» Exercise objective: Edit the stretch from the line containing "1135x605 pixels. How" through the end of the data so that "green" becomes "blue", with all else unchanged. Give only those lines, without the pictures.

Collected data:

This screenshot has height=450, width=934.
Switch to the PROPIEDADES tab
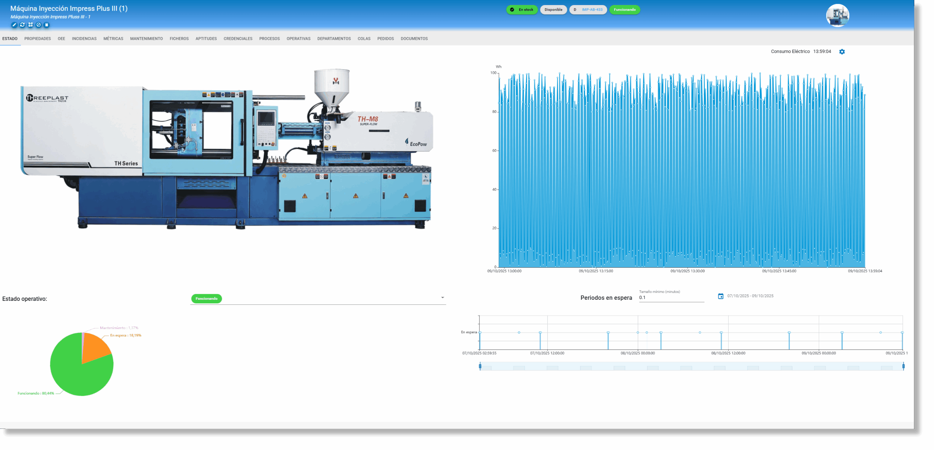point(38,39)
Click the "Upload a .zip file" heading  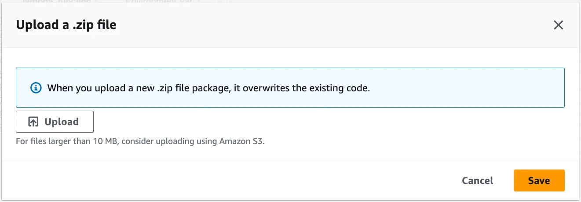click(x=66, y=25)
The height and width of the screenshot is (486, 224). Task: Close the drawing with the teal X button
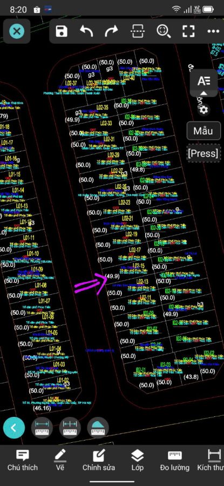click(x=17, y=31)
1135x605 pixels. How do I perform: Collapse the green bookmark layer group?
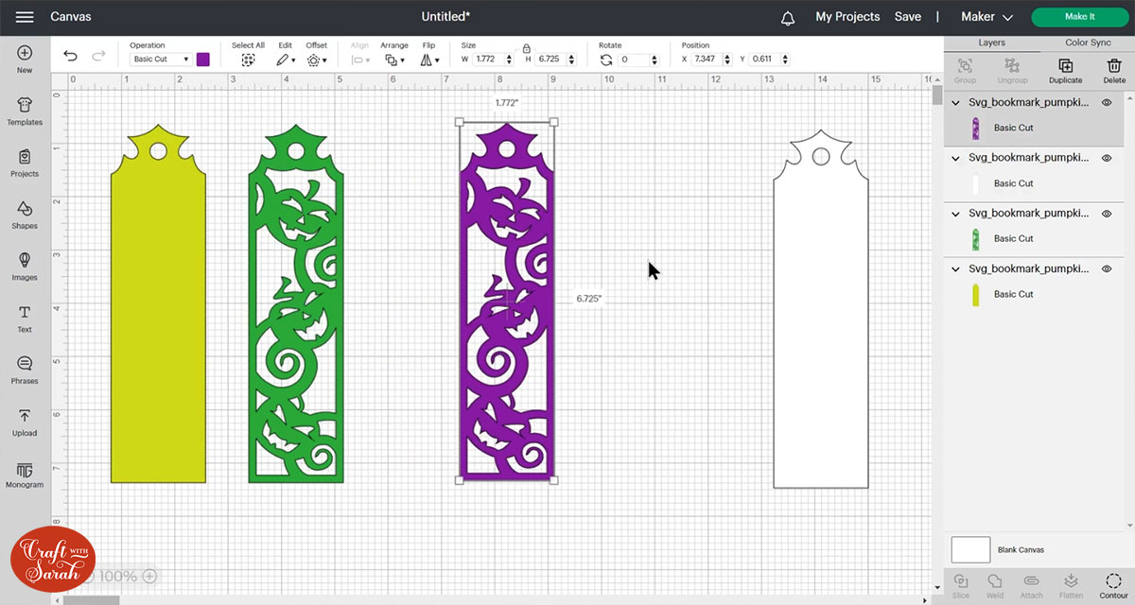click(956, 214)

» Written answer:
1135x605 pixels. How do I perform: Collapse the blue bookmark layer group?
click(956, 214)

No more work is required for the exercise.